El Rojo turned back to him.
“The señorita,” he said, “will tie your hands behind you.”
He dragged a length of cord from his pocket and threw it across the space between them. The girl looked at it coldly.
“Go on,” said the Saint, “Do what the nice gentleman tells you. It’s part of the act.”
He could take care of such minor details when the time came, but for the present there was a mystery with which he was more preoccupied.
When the Saint’s hands had been tied, El Rojo pointed his rifle.
“The señorita will lead the way,” he said. “You will follow, and I shall direct you from behind. You would be wise not to try and run away.”

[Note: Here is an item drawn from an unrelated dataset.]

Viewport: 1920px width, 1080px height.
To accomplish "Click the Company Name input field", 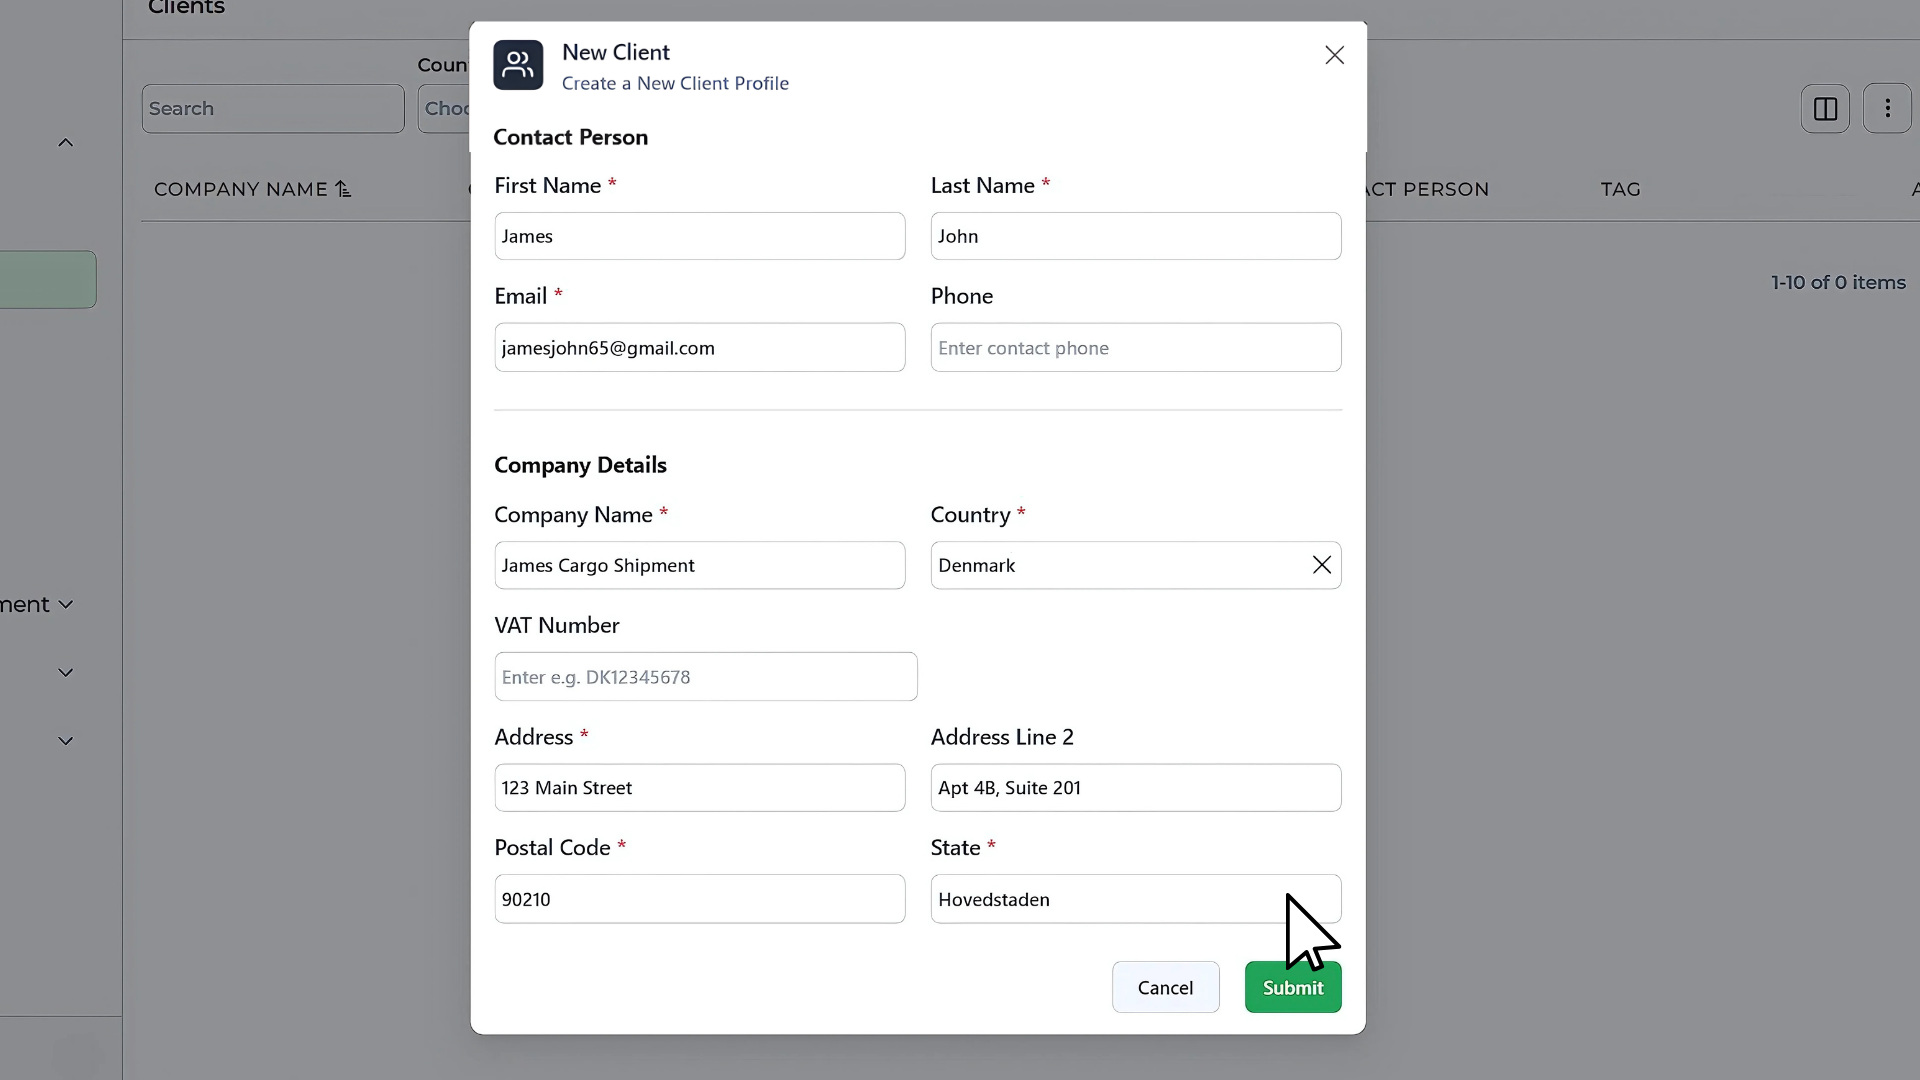I will tap(699, 565).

He watched them file past him, and from the sounds that followed, the Saint deduced that El Rojo had taken the horses by their bridles and was towing them after him as he brought up the rear.
As they moved roughly parallel with the valley, the slope on their right became steeper and steeper until it was simply a precipice, and the rocks on their left towered bleaker and higher, and they were walking along a narrow ledge with the shadow of one cliff over them and another cliff falling away from their feet into a void of darkness. The path wound snake-like around the fissures and buttresses into which the precipice was sculptured, and presently, rounding one of those natural breastworks, they found themselves at a place where the path widened suddenly to become a natural balcony about twenty feet long and twelve feet deep — and then stopped. A natural wall of rock screened it from sight of the valley or the hills on the other side.
El Rojo followed them into the niche, leading the two horses, which he tied up to an iron ring by the mouth of a cave that opened in the rock wall at the end.
There was a dull glow of embers close by the mouth of the cave. The bandit stirred them with his foot, and threw on a couple of mesquite logs.
“Perhaps you are hungry,” said El Rojo. “I have little to offer my guests, but you are welcome to what there is.”
“I should like a cigarette as much as anything,” said the Saint. “But I’m not a very good contortionist.” The bandit considered him.
“I could untie you, señor, if you gave me your word of honor not to attempt to escape. It is, I believe, usual in these circumstances.”
His speeches had an elaborate theatricalism which came oddly out of his rough and ragged clothing.
“I’ll give you my word for two hours,” said the Saint, after a moment’s thought. “It can be renewed if necessary.”
“Es bastante. Y usted, señorita?”
“Conforme.”
“Entonces, por dos horas.”
El Rojo laid down his rifle and untied the Saint’s hands, but Simon noticed that he picked up the gun again at once, and that he kept it always within easy reach. The Saint understood the symptom well enough not to be disturbed by it. He lighted a cigarette and stretched himself out comfortably beside the fire and beside Teresa Alvarez, while the night closed down like a purple blanket and El Rojo brought out the bread and cheese and sausage and coarse red wine which are the staple fare in the mountains.